HawkScan 6.0.0 — Standalone Binary, No Java Required
HawkScan 6.0.0 ships as a true self-contained binary. Java is now bundled in — you no longer need to install or manage a JDK or JRE on your machine or in your CI environment to run HawkScan.
On first run, hawk extracts a trimmed Java runtime and its supporting libraries into ~/.hawk/bin/ and launches normally. Subsequent runs skip straight to scanning — extraction only happens when you upgrade to a new version. The bundled runtime is entirely self-contained and won’t interfere with any JDK you already have installed.
What This Means for You
No Java prerequisite. Drop hawk into any machine or pipeline and run it. No JAVA_HOME setup, no version mismatch surprises, no java -version check before you get to work.
Simpler CI/CD. Remove any Java installation steps from your GitHub Actions, GitLab CI, or other pipeline configs. The hawk binary is the only thing you need.
Same install paths, same commands. Homebrew (brew install stackhawk/cli/hawk), the macOS PKG, the Windows MSI, and direct binary downloads all deliver the same self-contained executable. Nothing about how you invoke hawk changes.

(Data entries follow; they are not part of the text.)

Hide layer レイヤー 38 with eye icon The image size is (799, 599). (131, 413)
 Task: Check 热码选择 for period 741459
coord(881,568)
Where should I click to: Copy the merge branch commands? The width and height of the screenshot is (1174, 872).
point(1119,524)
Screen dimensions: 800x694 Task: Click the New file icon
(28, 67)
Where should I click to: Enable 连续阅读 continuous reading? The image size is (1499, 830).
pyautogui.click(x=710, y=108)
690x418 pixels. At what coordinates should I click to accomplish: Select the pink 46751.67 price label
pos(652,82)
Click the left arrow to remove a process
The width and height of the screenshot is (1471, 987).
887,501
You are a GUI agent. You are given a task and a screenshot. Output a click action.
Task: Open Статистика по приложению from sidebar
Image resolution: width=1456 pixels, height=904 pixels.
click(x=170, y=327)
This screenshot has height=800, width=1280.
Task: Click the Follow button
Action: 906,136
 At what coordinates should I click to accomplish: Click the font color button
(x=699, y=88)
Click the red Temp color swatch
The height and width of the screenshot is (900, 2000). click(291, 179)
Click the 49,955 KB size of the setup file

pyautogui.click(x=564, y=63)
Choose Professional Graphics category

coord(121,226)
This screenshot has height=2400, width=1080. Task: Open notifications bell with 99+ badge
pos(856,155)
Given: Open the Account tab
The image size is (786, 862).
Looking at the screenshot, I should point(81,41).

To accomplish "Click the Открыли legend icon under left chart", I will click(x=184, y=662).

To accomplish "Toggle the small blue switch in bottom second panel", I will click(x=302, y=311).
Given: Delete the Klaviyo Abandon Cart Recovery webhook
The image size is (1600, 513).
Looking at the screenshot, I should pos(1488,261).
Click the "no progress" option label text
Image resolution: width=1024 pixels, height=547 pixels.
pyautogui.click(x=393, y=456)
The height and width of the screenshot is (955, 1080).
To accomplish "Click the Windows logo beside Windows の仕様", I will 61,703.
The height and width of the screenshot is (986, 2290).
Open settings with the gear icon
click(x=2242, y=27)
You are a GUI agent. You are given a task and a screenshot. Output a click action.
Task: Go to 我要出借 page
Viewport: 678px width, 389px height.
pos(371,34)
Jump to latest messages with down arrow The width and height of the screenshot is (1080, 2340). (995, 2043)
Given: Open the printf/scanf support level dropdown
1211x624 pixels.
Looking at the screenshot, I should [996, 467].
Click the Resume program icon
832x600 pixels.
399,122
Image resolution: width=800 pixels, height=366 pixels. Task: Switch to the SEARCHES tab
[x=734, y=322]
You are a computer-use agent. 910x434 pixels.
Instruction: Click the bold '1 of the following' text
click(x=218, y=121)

Docker works the same way. The Docker container (stackhawk/hawkscan) continues to work as before. Internally it now uses the same binary approach — the Java runtime is pre-installed into ~/.hawk/bin/ at image build time rather than relying on a system JDK, keeping the container behavior consistent with local installs.
hawk op is now built in. Previously, StackHawk platform operations required a separately installed hawkop binary. Starting with 6.0.0, hawk op is fully integrated into hawk — no separate install, no separate binary to keep in sync. Because hawk op runs entirely in the Rust layer, it also launches instantly without waiting for the Java runtime to start.
ZIP Distribution Deprecated
The hawk-{version}.zip download is no longer available as a distribution format. If you have pipelines or scripts that download the ZIP directly, migrate to the OS- and architecture-specific binary instead:
| Platform | Architecture | Binary |
|---|---|---|
| macOS | Apple Silicon (arm64) | darwin-arm64/hawk |
| macOS | Intel (x64) | darwin-x64/hawk |
| Linux | x86_64 | linux-x64/hawk |
| Linux | arm64 | linux-aarch64/hawk |
| Windows | x64 | windows-x64/hawk.exe |
| Windows | arm64 | windows-arm64/hawk.exe |
Binaries are available at https://download.stackhawk.com/hawk/{VERSION}/{PLATFORM}/hawk.
CI/CD users: The hawkscan-action v3 and the updated Azure DevOps extension handle the binary download automatically — no manual curl commands needed. Full updated installation docs ship with the 6.0.0 release.